Thursday 24 February 2011

Sepak Nurdin

Oleh: Harun Ngantung*

Sepak bola adalah olahraga yang menjadi hobi banyak orang di negeri ini, termasuk saya. Entah kenapa belakangan ini antusiasme untuk sekedar menendang bola dan mencari jalan untuk memasukkan si kulit bundar ke gawang lawan berubah menjadi keinginan (mencari jalan untuk) menyepak Nurdin Halid dan kroni-kroninya dari kursi kepengurusan Persatuan Sepakbola Seluruh Indonesia (PSSI).

Mungkin perasaan ‘sebel’ saya mewakili perasaan sebagian besar suporter ataupun pecinta sepak bola Indonesia. Bagaimana tidak, sudah bertahun-tahun lamanya induk organisasi sepak bola negeri ini dipimpin oleh orang yang itu-itu saja tanpa menghasilkan suatu kualitas yang baik. Di sini saya sengaja tidak menyebut prestasi sebagai tolak ukur kemajuan sepakbola kita karena menurut pendapat saya prestasi adalah sesuatu yang relatif dan akan datang sendirinya seiring dengan peningkatan dan pemerataan kualitas kompetisi dan pembinaan sepakbola di negeri ini.
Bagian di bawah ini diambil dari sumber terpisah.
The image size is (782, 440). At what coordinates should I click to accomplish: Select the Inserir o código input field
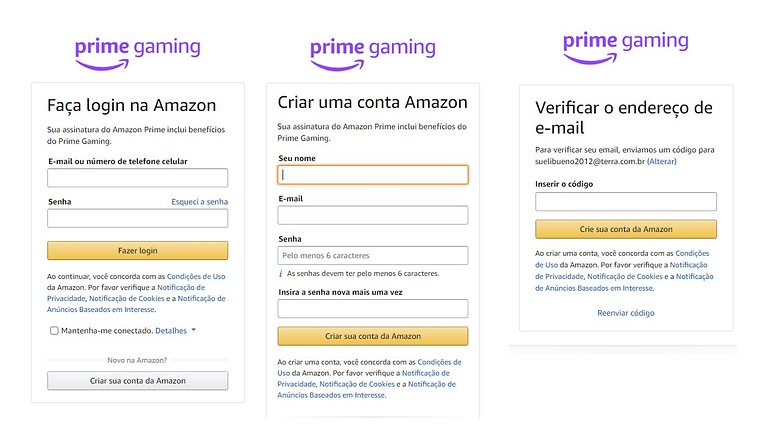click(626, 202)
Saya sendiri belajar mengenal sepak bola sejak masa sekolah dasar dimana saya habiskan di negeri Belanda. Mungkin sama dengan apa yang dilakukan anak SD di Indonesia saat jam istirahat dan sepulang sekolah yakni bermain bola menggunakan apa saja yang tersedia untuk dijadikan bola dan tiang gawang. Selain di sekolah anak-anak di sana memiliki akses luas dan mudah untuk masuk ke klub sepak bola. Bayangkan saja di kota Den Haag dengan jumlah penduduk kurang dari 300.000 jiwa terdapat puluhan klub sepak bola yang rata-rata memiliki paling sedikit 2 kesebelasan untuk masing-masing kelompok usia mulai dari 6 sampai 18 tahun diluar kesebelasan dewasanya.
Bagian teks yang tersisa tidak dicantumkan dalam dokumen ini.